What this task involves => In the multivariate data analysis lesson below, what does a correlation value of -1 mean?

# Multivariate Exploratory Data Analysis

## Lesson Overview
Welcome to lesson three! Today, we will dive into creating, describing, and visualizing multivariate data relationships by using the Matplotlib, Pandas, and Seaborn libraries in Python.

By the end of this lesson you will be able to:
* Calculate the correlation coefficient 
* Construct a contingency table
* Practice importing dataframes
* Build plots to describe multiple variables within a single dataset

## Multivariate Non-Graphical

### Correlation Coefficient 

To calculate correlation we will make use of the corr() function. Again, we will follow the format dataframe.corr()

**Meanings**:
* 1: Full correlation. If one variable increases, so does the other
* 0: No correlation.
* -1: Full negative correlation. If one variable increases, the other decreases.

In [18]:
# Let's see the correlation for penguins' variables

penguins_corr = penguins.corr()
print(penguins_corr)

NameError: name 'penguins' is not defined

This table is quite confusing to look at, since it is showing us the correlation coefficient between **ALL** variables. So, if we want to look at two specific variables, we can use the same correlation table and indicate our variables by typing: correlationTable.loc["columnName", "columnName"]

In [None]:
# Let's check the correlation between Culmen Length and Culmen Depth
culmen_corr = penguins_corr.loc["Culmen Length (mm)", "Culmen Depth (mm)"]
print(culmen_corr)

### Contingency Table

In [None]:
# To Create a contingency table we can type pd.crosstab(dataframe["columnName1"], dataframe["columnName2"])

freq_three = pd.crosstab(penguins["Species"], penguins["Island"]).to_markdown()
print(freq_three)

In [None]:
# If we want to see a table of proportions, we have to type
# pd.crosstab(dataframe["columnName1"], dataframe["columnName2"], normalize = True)

prop_one = pd.crosstab(penguins["Species"], penguins["Island"], normalize = True)

Listed records =>
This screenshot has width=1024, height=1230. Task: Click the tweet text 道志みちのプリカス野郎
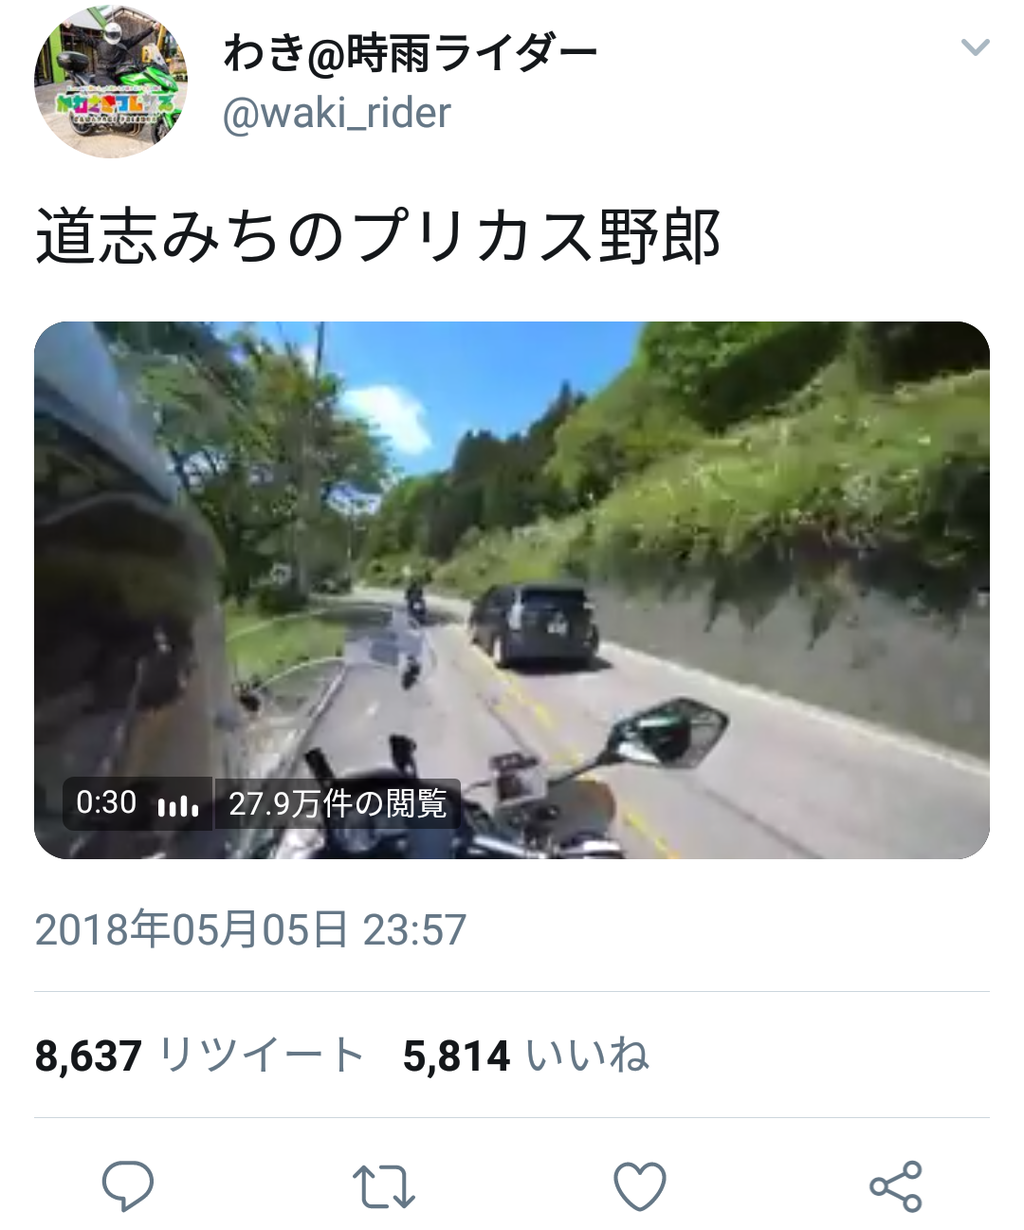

---

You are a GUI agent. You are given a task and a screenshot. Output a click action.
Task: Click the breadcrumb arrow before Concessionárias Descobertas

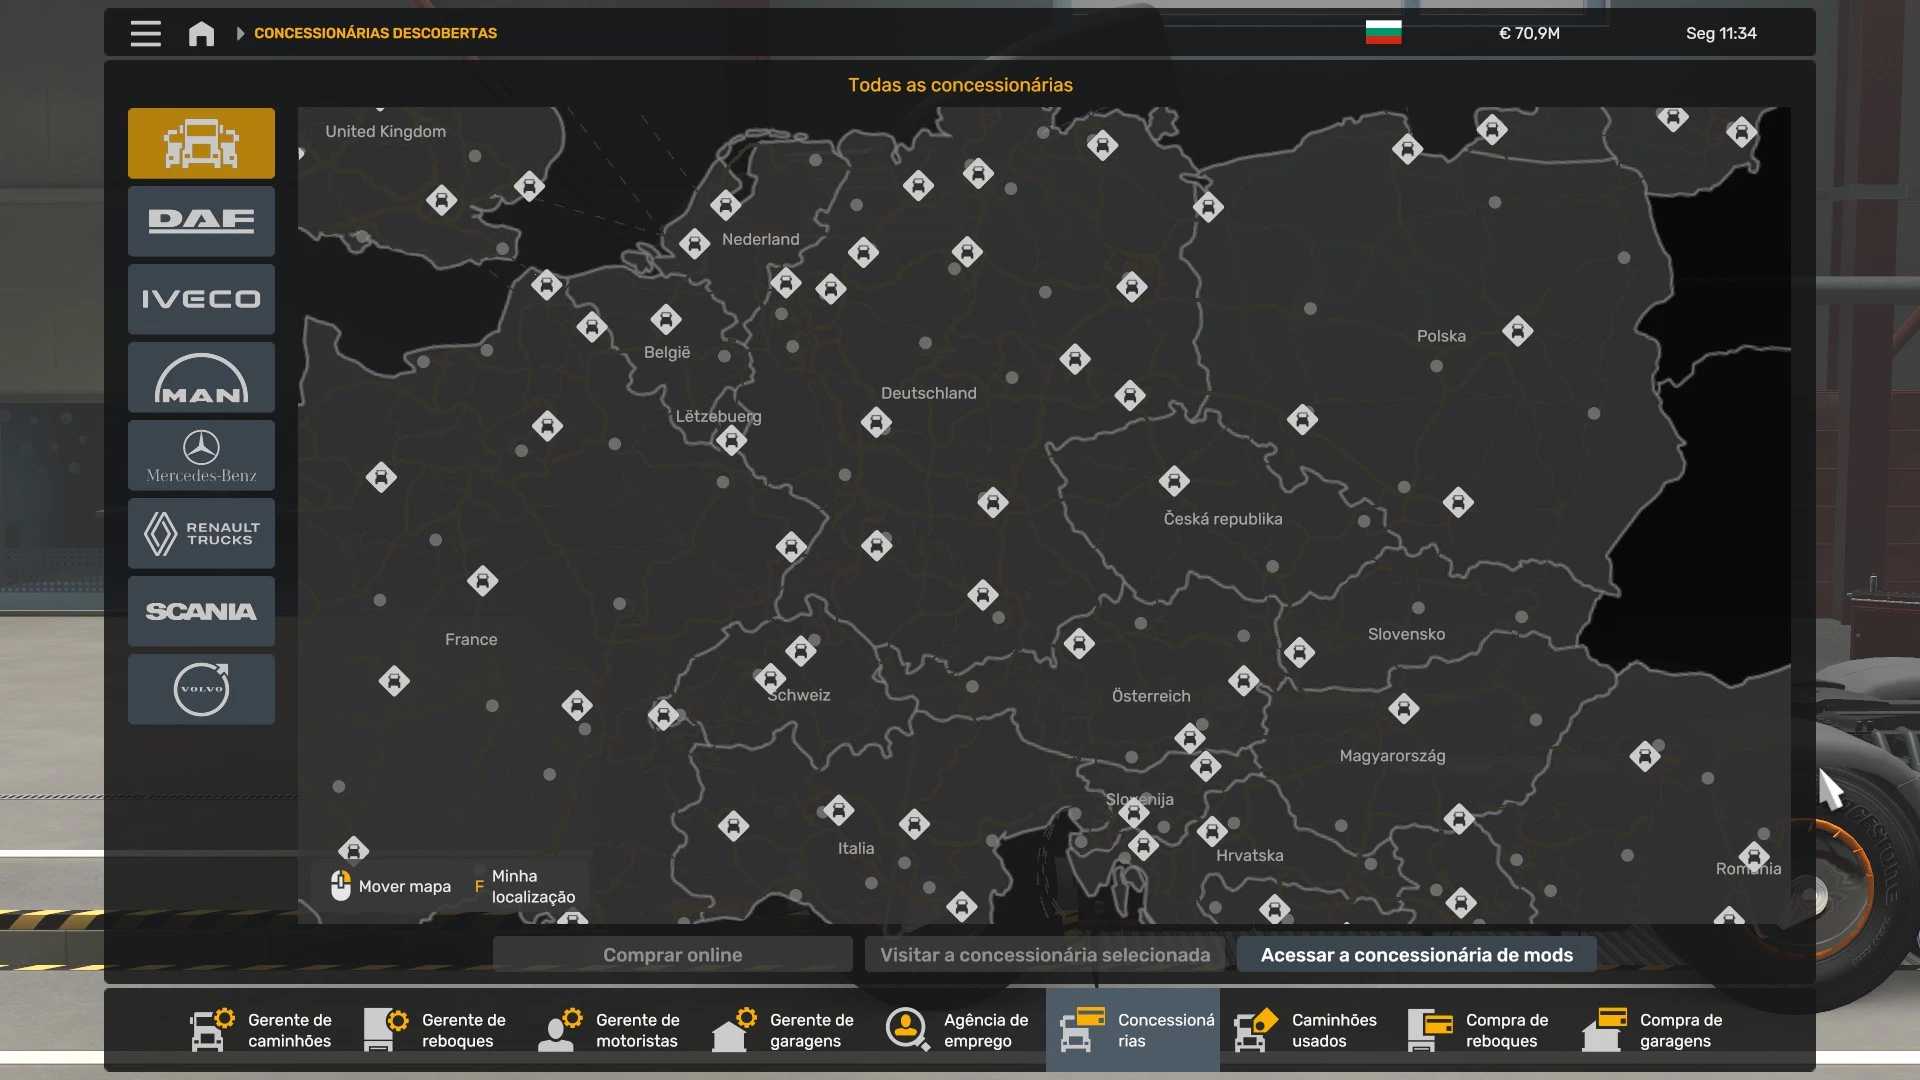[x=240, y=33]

Task output => Full negative correlation: if one variable increases, the other decreases.